As Dallandra ran for the well, Niffa caught up with her. The rest of the Gel da'Thae came running from their camp. As soon as they got close enough to see the elves clearly, they all began shouting; most fell to their knees, some even prostrated themselves, hiding their faces in their manes of hair. When the elven men started to laugh, Dallandra snarled them into silence.

“I know it looks like a jest,” she said, “but it's deadly serious to them.”

Walking slowly from the Gel da'Thae camp came a tall person covered with green tattoos and wearing a leather cap that seemed to hide a hairless head. Rather than screaming, this person paused, arms folded across chest, to consider the tableau near the well. Another, much like the first, hovered uncertainly behind. Both wore white-cloth garments, falling just above the knee, that might have been long shirts or short dresses.

“That be Meer's mother,” Niffa said. “Lady Zatcheka.”

“My thanks!” Dallandra spoke in Deverrian. “I truly couldn't tell if she were woman or man.”

With one hand raised, palm out in the sign of peace, Dallandra slowly walked forward.
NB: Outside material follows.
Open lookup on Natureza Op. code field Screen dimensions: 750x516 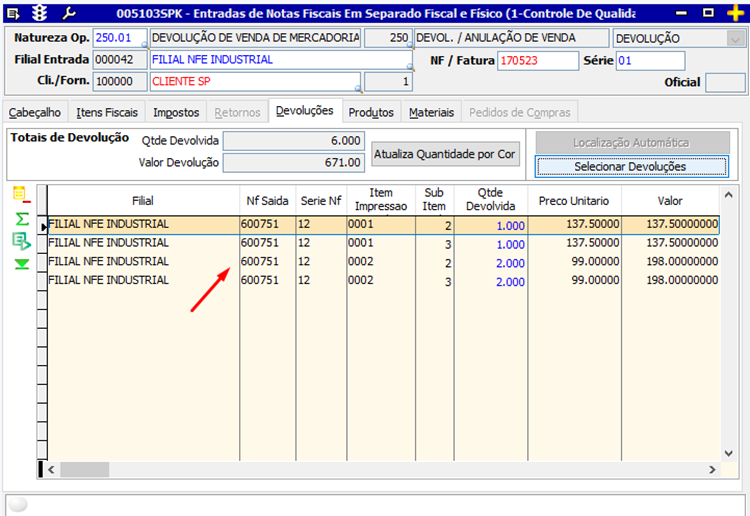(x=144, y=46)
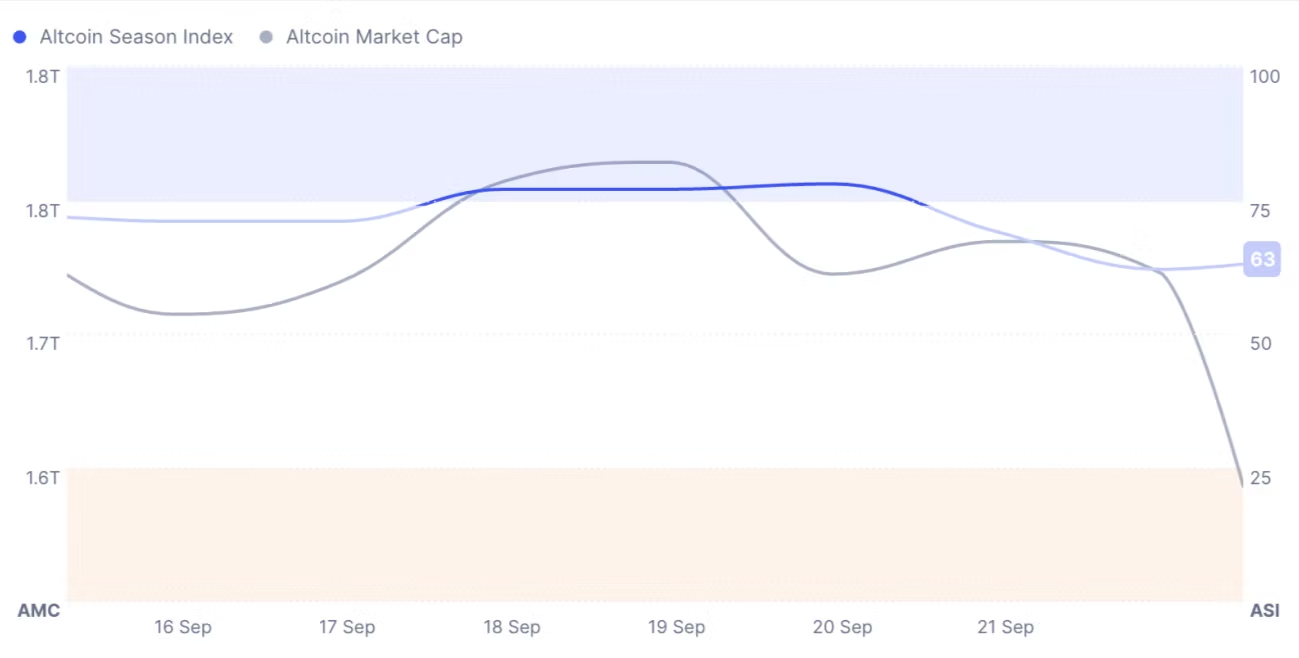
Task: Pick the 20 Sep date label
Action: (842, 627)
Niffa accompanied her, but she waved cheerfully to Zatcheka.

“There be no jeopard here!” Niffa called out. “This be my master.”

At that Zatcheka came to meet them, but cautiously, gesturing for the other woman to stay back. The elven men stood on their side of the well, while the Gel da'Thae men crouched or knelt on theirs. A few feet apart Zatcheka and Dallandra stopped, considering each other in the brightening light.

“You be the children of the gods,” Zatcheka said, and her voice shook. “Come ye back to claim your broken heritage?”

“We come in peace,” Dallandra said. “And though we are the children of the gods, we are no more so than you and yours. We are born, we die, and in between we rejoice or suffer just as you do.”

Zatcheka thought for a long moment, glancing around her at the men of her kind, crouched immobile, waiting, some staring at her as if begging her to decipher this dangerous situation for them.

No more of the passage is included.